▶ WHAT IS EXPECTED
Everything from the line holding "Impressum (154, 1820)" to the last line of the material below must be retyped exactly, minus any pictures.

▶ DATA FOR REVIEW
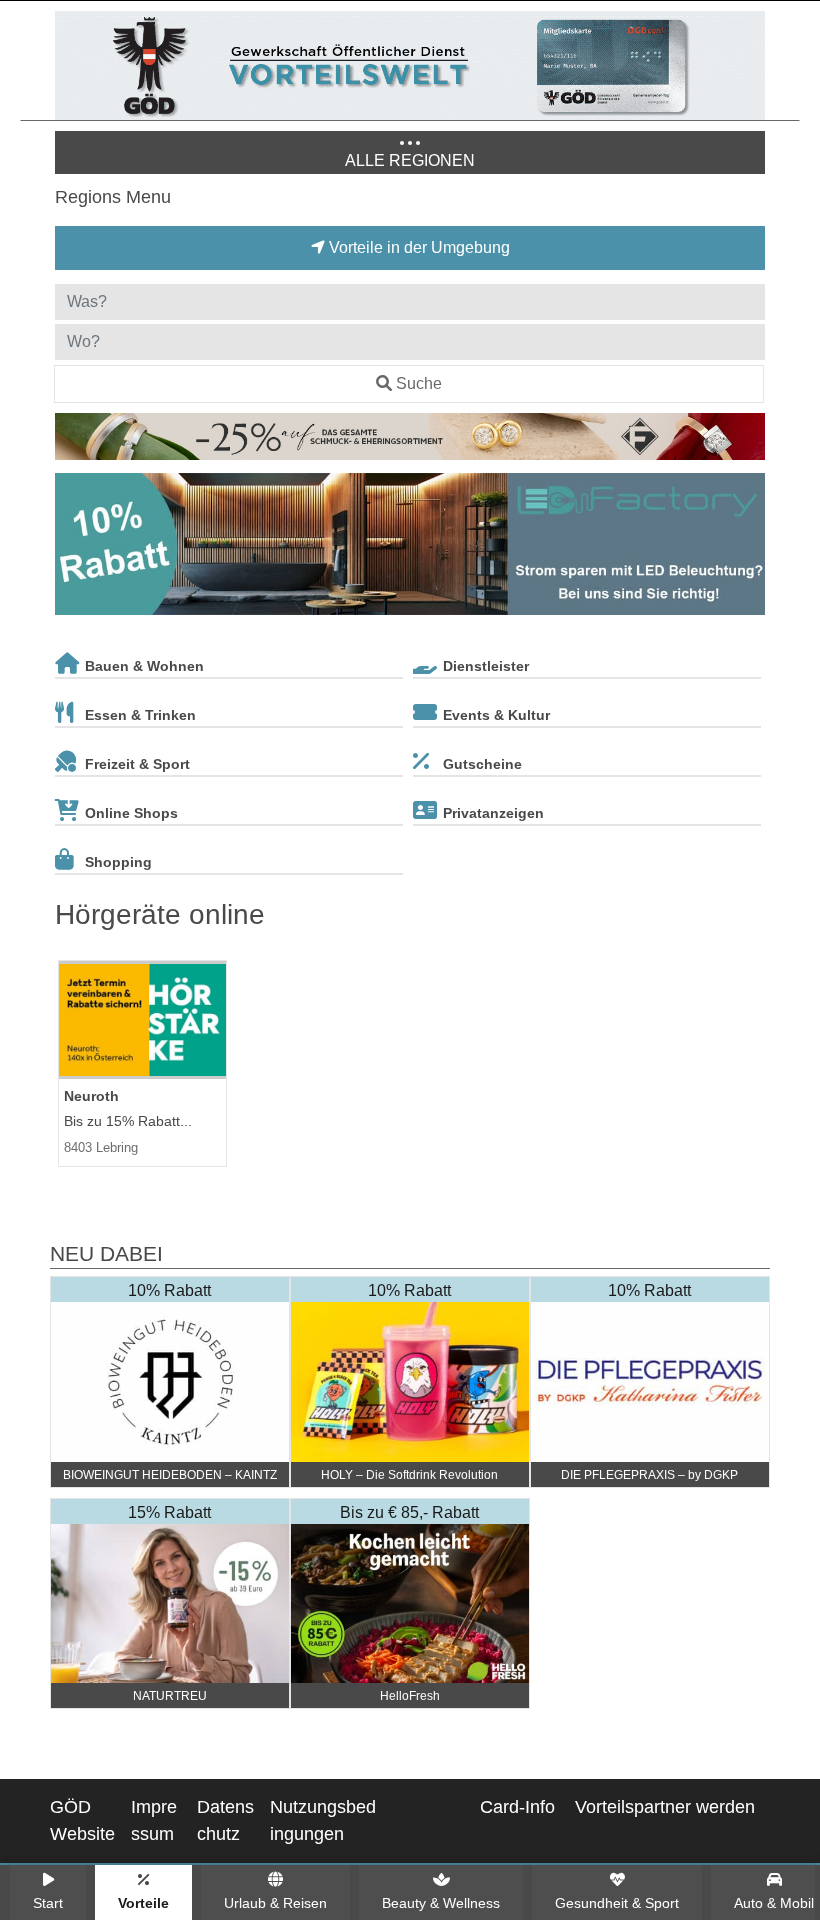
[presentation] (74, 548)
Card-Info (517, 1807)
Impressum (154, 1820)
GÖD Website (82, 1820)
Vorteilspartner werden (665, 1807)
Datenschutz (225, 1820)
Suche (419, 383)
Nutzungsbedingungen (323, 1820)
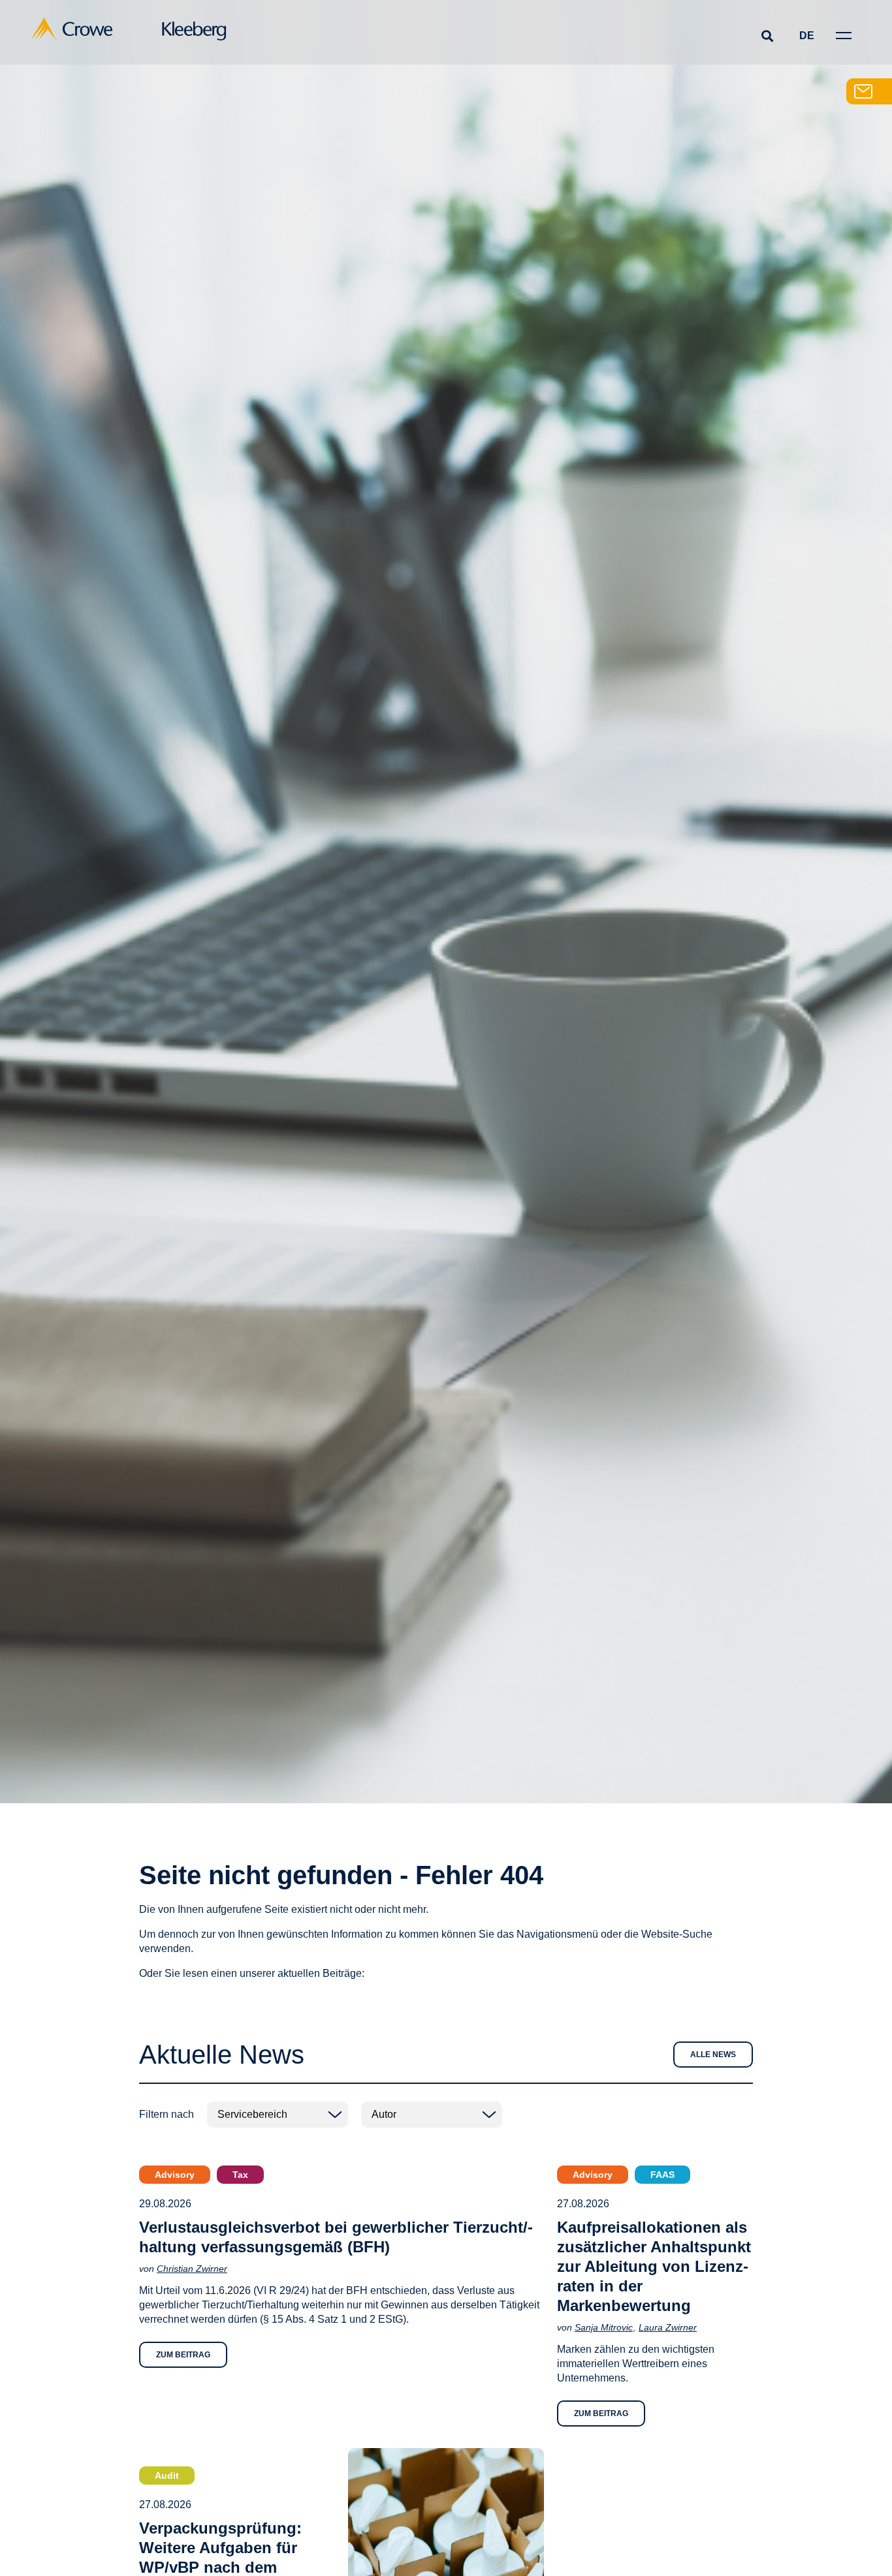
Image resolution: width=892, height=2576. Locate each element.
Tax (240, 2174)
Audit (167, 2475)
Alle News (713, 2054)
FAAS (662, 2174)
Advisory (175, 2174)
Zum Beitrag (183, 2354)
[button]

▶ TASK OUTPUT
Impressum (154, 1820)
GÖD Website (82, 1820)
Vorteilspartner werden (665, 1807)
Datenschutz (225, 1820)
Suche (419, 383)
Nutzungsbedingungen (323, 1820)
Image resolution: width=892, height=2576. Locate each element.
Tax (240, 2174)
Audit (167, 2475)
Alle News (713, 2054)
FAAS (662, 2174)
Advisory (175, 2174)
Zum Beitrag (183, 2354)
[button]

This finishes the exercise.